I’ve reached the point that when someone asks, “What are you reading?” I sometimes have the good fortune to say, “Dan Pink.” Whatever this man writes, I want to read. He is a thinker who is at least 1.5 standard deviations beyond the bell curve. And he knows how to blend storytelling and research in ways that produce remarkably engaging and insightful writings.
In Drive, he “exposes the mismatch between what science knows and what business does—and how that affects every aspect of life.” He takes on some of our most sacred workplace cows: the “carrot-and-stick” mentality of getting others to do what we want, the blind reliance on external motivators, the whole premise of management. He counters them with what we all know experientially: that rewarding good behavior and punishing bad may curtail what we don’t want in the short term but does not enhance performance, creativity, or self-direction in the long term. He reminds us that we are all, by nature, curious and self-directed. If you doubt it, just look at any toddler. What fuels our motivation are not carrots and sticks but autonomy, mastery, and purpose.
When we get stuck in a set of well-intended but misguided beliefs about the human condition—as Dan illustrates in the first part of the book, using both research and real-life examples—we turn a blind eye to the self-organizing and self-correcting capacity of people at work as well as at play.
In another life, I was a literature major. So I find his frequent reliance on metaphors a refreshing way of presenting what we already know intuitively and are quick to ignore when we’re in a management seat. The book is built on an extended metaphor that likens motivation to computer operating systems: Motivation 1.0, which is survival; Motivation 2.0 and Motivation 2.1, which are variants on the pleasure-pain principle; and Motivation 3.0, which is anchored in the motivating power of autonomy, mastery, and purpose.
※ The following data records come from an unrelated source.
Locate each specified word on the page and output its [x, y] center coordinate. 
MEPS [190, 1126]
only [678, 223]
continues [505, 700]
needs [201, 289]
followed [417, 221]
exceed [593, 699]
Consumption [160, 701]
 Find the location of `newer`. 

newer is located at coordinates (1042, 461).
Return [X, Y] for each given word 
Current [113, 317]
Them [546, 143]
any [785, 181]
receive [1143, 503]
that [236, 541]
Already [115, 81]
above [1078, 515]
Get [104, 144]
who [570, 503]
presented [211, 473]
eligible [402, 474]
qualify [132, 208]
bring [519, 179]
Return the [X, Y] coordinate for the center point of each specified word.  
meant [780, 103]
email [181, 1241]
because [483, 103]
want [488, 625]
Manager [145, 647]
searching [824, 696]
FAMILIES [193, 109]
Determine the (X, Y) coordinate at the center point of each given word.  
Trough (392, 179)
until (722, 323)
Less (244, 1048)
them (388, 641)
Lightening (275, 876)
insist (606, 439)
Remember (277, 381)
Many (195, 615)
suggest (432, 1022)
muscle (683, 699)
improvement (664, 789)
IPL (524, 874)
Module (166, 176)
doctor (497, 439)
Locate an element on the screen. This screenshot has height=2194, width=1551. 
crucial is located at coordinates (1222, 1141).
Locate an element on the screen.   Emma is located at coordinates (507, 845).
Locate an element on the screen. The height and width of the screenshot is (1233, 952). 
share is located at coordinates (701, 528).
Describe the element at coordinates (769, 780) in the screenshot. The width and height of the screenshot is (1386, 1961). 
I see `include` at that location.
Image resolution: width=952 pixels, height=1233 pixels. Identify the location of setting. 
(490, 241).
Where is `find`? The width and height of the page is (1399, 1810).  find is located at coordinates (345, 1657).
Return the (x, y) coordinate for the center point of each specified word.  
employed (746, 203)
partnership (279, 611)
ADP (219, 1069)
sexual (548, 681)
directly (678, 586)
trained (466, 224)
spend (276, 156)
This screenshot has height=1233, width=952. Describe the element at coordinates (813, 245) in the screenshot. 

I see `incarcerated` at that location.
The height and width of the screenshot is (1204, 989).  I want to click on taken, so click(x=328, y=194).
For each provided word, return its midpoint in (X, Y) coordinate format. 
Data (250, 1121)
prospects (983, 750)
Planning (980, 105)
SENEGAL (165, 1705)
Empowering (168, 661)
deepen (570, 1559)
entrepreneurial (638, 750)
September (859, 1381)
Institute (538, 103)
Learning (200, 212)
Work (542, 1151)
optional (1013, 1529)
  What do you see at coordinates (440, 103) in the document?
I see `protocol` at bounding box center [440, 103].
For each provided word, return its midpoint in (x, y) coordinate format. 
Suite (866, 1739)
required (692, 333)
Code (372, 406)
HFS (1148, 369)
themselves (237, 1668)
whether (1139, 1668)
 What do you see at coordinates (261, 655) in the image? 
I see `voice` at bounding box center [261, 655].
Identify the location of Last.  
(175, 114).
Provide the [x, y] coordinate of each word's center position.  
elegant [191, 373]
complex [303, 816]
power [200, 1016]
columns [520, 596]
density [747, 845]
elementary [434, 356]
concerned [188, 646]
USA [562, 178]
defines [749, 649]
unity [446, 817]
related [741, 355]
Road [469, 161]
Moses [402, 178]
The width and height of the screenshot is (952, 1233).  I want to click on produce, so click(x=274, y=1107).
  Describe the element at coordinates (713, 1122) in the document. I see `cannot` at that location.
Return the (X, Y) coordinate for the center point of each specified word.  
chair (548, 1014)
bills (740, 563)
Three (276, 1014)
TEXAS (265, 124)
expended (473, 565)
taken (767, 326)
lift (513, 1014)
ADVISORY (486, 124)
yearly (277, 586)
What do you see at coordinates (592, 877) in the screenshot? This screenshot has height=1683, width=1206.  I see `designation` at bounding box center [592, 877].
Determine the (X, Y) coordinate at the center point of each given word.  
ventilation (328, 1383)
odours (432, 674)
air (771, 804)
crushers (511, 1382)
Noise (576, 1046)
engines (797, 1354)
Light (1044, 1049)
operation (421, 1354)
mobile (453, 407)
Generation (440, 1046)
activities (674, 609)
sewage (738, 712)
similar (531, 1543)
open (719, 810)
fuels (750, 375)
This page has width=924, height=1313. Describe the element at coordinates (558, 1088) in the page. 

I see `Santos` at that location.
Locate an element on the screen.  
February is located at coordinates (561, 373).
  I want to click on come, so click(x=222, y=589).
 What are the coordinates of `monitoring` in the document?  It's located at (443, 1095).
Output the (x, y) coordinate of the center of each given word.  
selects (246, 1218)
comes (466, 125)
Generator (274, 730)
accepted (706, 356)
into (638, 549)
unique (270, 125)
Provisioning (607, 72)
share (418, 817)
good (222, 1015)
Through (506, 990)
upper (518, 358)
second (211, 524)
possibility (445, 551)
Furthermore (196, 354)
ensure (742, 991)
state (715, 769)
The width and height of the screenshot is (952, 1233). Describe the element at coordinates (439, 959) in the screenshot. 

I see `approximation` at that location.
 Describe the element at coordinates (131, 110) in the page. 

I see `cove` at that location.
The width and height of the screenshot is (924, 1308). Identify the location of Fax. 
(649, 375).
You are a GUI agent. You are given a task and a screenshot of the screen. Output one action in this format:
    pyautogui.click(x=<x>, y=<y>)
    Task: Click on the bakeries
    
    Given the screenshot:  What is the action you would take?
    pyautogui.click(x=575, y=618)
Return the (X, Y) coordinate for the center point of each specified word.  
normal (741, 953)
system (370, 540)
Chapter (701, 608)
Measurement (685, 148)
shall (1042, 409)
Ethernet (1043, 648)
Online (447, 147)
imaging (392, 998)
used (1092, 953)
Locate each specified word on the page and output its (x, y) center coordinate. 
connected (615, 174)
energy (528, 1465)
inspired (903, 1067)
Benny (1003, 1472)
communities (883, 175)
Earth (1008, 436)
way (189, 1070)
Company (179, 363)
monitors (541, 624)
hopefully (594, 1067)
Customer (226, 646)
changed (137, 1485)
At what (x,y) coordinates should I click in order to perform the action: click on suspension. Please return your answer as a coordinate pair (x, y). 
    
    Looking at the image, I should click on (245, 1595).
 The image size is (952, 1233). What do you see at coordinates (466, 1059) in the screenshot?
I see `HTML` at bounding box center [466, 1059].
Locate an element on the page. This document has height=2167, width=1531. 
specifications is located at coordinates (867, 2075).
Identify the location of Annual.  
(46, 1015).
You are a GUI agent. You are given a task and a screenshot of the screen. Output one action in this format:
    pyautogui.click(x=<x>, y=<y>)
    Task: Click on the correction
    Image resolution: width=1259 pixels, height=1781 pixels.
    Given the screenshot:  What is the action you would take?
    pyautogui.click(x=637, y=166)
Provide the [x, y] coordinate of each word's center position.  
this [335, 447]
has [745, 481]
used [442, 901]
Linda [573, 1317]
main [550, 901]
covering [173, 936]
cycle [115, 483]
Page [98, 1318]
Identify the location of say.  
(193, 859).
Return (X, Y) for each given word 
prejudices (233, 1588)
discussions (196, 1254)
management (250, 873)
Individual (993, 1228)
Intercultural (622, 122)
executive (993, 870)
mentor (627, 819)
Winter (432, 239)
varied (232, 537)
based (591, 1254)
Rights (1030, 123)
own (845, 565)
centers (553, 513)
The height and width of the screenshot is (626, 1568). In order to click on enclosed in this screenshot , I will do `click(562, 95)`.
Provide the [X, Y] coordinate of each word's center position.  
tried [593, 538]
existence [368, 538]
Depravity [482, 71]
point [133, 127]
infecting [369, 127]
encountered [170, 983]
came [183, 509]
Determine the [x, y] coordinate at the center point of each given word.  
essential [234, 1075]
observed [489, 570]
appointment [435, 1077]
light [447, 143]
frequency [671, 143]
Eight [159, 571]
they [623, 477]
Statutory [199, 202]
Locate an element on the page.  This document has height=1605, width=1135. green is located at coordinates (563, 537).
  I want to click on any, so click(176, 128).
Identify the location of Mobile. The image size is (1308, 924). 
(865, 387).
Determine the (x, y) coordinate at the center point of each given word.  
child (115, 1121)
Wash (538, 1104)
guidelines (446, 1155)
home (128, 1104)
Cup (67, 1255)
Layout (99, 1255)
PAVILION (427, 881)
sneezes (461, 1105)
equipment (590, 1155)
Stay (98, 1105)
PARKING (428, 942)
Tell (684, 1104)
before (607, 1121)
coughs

He also peppers the pages with one-shots like our “default settings,” our “motivation bucket,” and a reference to tossing management onto the “linguistic ash heap….’” In short, he knows how to engage our imaginations in ways that trigger emotional as well as logical responses.
Some criticize him for presenting “old” research on motivation. I applaud him for putting it into language that managers may finally begin to hear. There has always been a lag between what science discovers and what everyday people are able to translate into action and results. The fact that some of his research goes back 20, 30, even 60 years speaks more to the insular world in which most managers live and the slow pace at which we allow research findings to penetrate our awareness than it does to Pink’s choice of subject matter or his manner of presentation.
This is a man who sees the world with fresh eyes, who sees the absurdity of “what is” and knows how to frame “what might be” in simple stories and easy language. If you’re struggling with ways to motivate those you lead and are willing to examine how your own operating system may be the obstacle, then I recommend Drive.